Hey I like the idea but have a question.

How are you storing all the information that analytics users want to know i.e. (What devices, what languages, what geolocations, what queries, what page navigations and clicks, etc.)

After reading what you collect I'm assuming you are doing a lot of JS sniffing of browser properties to gather this information along with IP address analysis is that correct? Or what are you plans about these features if you don't have them now?

Overall though I'd say great design + sales pitch. I think if the product delivers on enough features you will have something here. Great job!

  • It doesn't look like they collect or store languages, geolocations, or devices beyond screen sizes.

    • And even if they did, if it is stored as aggregates, I (as a visitor) wouldn't mind.

Just a heads up, HN comments only use a (I think) small subset of Markdown for formatting, but your link will work as is without having to wrap it in [] and adding the ().

https://github.com/simpleanalytics/cdn.simpleanalytics.io/bl...

https://simpleanalytics.io/what-we-collect

Anyway, cool project! I've always felt the same about using GA given I actually like to pretend I have some sort of privacy these days, and always have an adblocker on, so I hated setting it up for people. Definitely will be keeping an eye on this the next time someone asks me to setup GA.

> The script is publicly available

Nice. You might want to add an explicit copyright/license though. Make it less (or more) dangerous for other devs to read it...

I think it could actually be quite useful to "standardize" on a simple (open/libre) front end for analytics (with an implied back-end standard).

Good Sir, props to you for including a noscript/image tag in the default code. Google Analytics didn't do it for the longest time, and in fact may still not do it.

Whether on purpose or by accident (or simply by mental bias) they seriously misrepresent the amount of people for whom JavaScript is blocked, not loading, disabled by default for unknown websites (me) or not available for any other reason.

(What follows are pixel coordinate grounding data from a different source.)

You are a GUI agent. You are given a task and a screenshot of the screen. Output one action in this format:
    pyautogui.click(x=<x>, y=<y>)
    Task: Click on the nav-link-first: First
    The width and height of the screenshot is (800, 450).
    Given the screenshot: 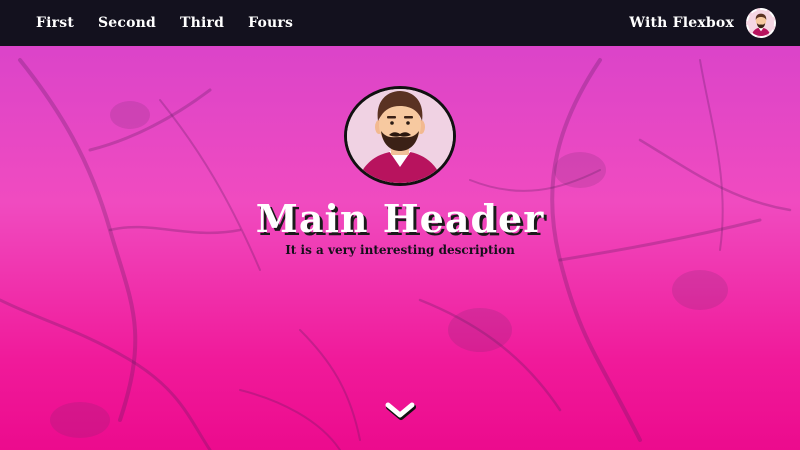 What is the action you would take?
    pyautogui.click(x=55, y=23)
    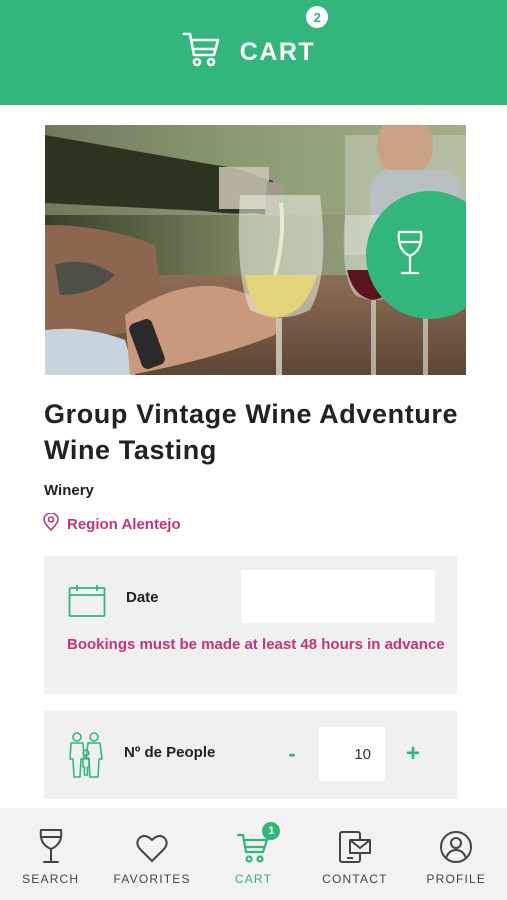 This screenshot has width=507, height=900. I want to click on date-field, so click(338, 596).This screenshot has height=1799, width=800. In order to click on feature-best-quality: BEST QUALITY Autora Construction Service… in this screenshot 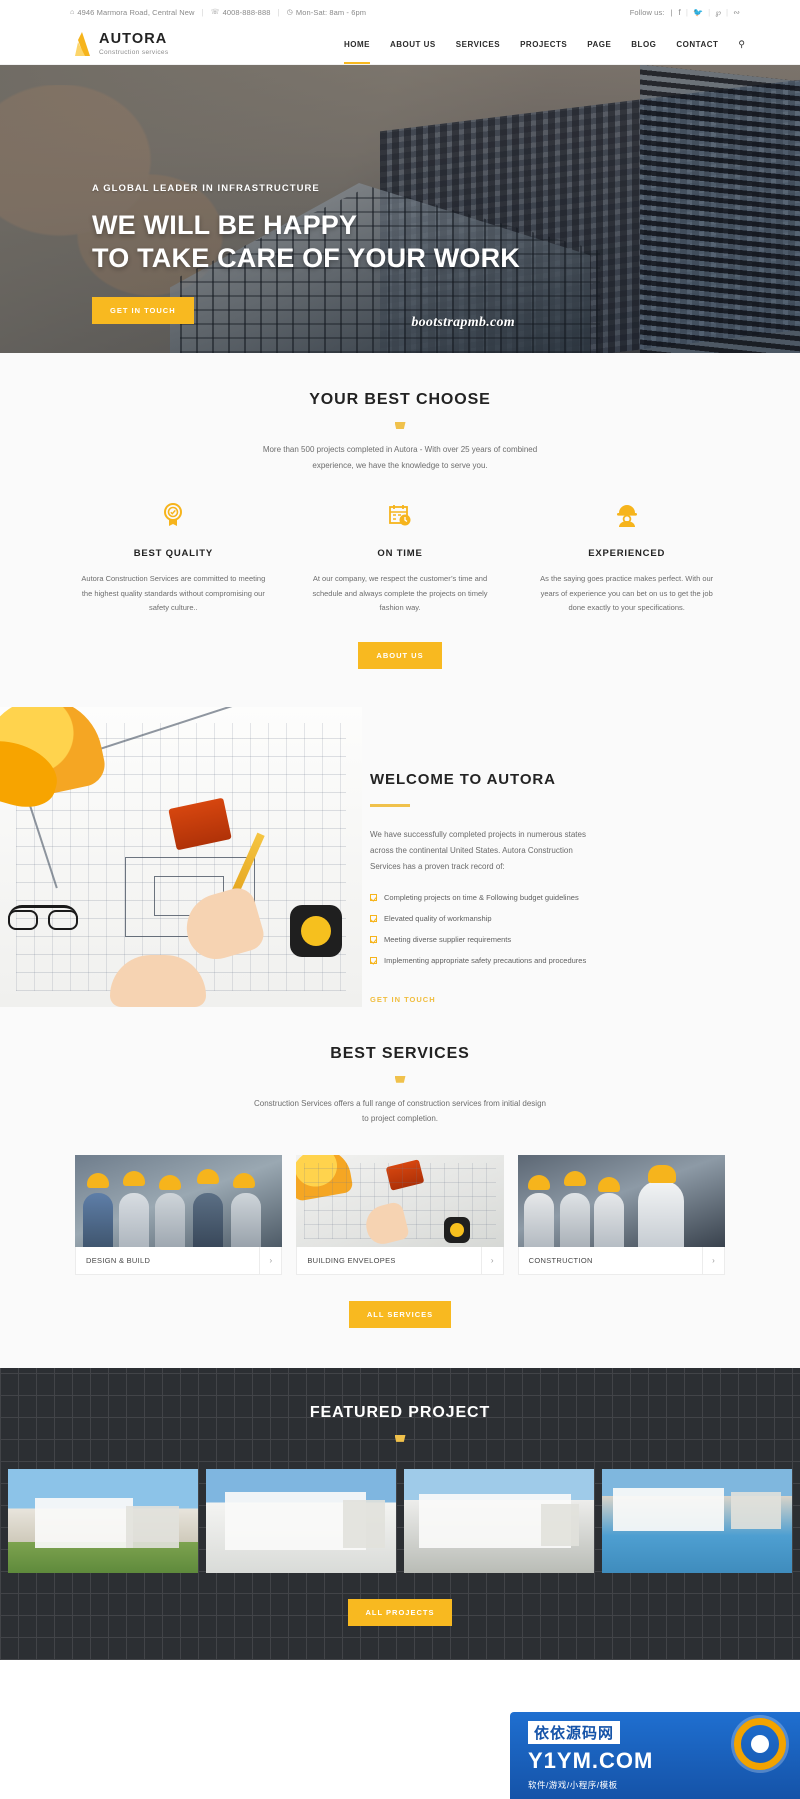, I will do `click(174, 560)`.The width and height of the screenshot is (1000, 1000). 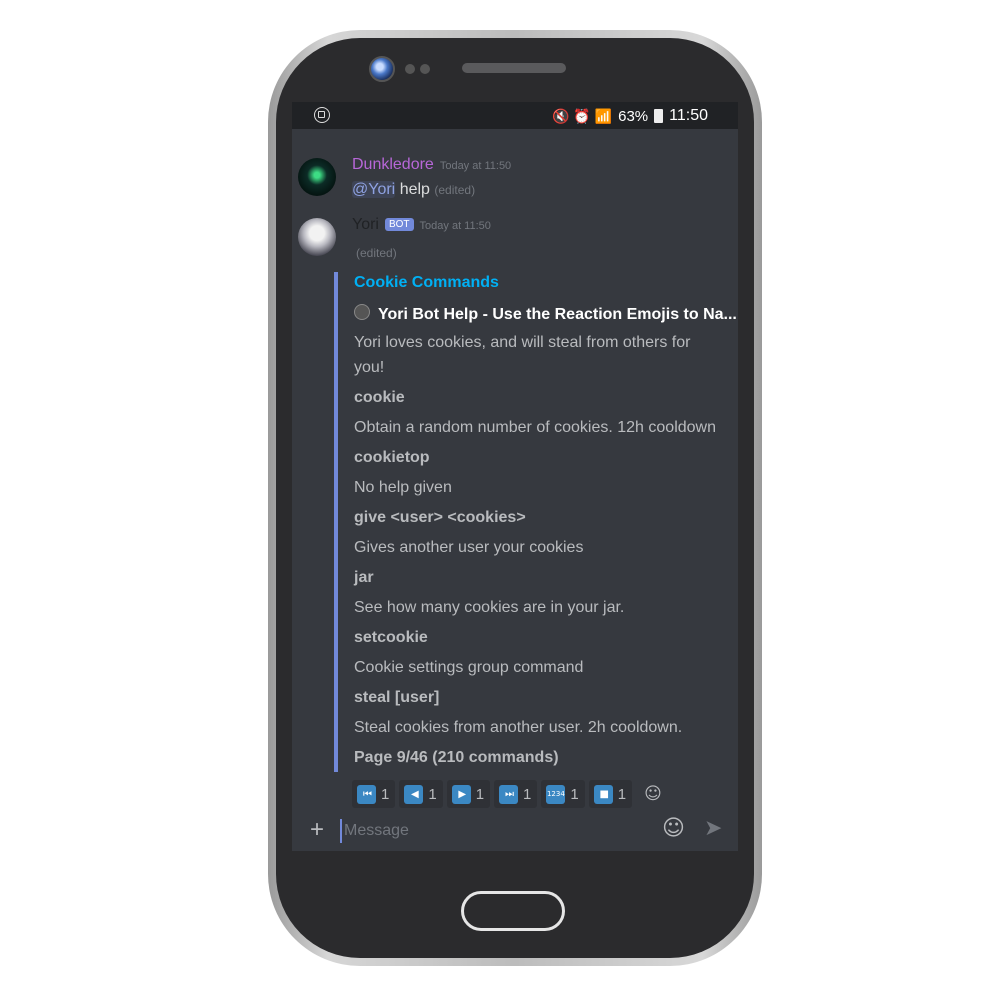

Website owners and creators should at least have that information as a reliable metric to base their development choices on.

This is pretty much exactly what I have been looking for. I recently ditched Google Analytics and all other possible third party resources (except for YouTube which I implemented a click to play system) on my blog (consto.uk).

I just have a quick question. What subset of the javascript implementation does the tracking pixel provide? If all that is missing is screen size, I might just choose that to avoid running third party code. For performance, I combine, minify, and embed all scripts and styles into each page which lets me acheive perfect scores in the Chrome Auditor.

If you could track pageload time and show a distribution of that per page time - I would buy this in a second.

Nice product!

Could I ask what tech you're using for the graph data? I'm working on a similar SaaS (not analytics) which requires graphs. I'm a DevOps engineer for an ISP, and I do a lot of work with things like Graphite/Carbon, Prometheus and so on - but I can't seem to settle on what to use for personal projects. Do you use a TSDB at all? Or are you just storing it in SQL for now?

Thanks for making something simple and elegant.

Main question: How are you handling Safari Intelligent Tracking Protection 2.0?

> like sending requests as JSON requires an extra (pre-flight) request, so in my script I use the "text/plain" content type, which does not require an extra request.

what are the security implications of this?

  • He's talking about skipping CORS by using a "plain" request. Avoiding CORS is not a huge security vulnerability afaik.

nice job! i like the direction you are taking with this project. it's still young, so we don't know X) you might get bitten too lol

anyways, wish you the best luck with your endeavor. btw you might want to fix links above.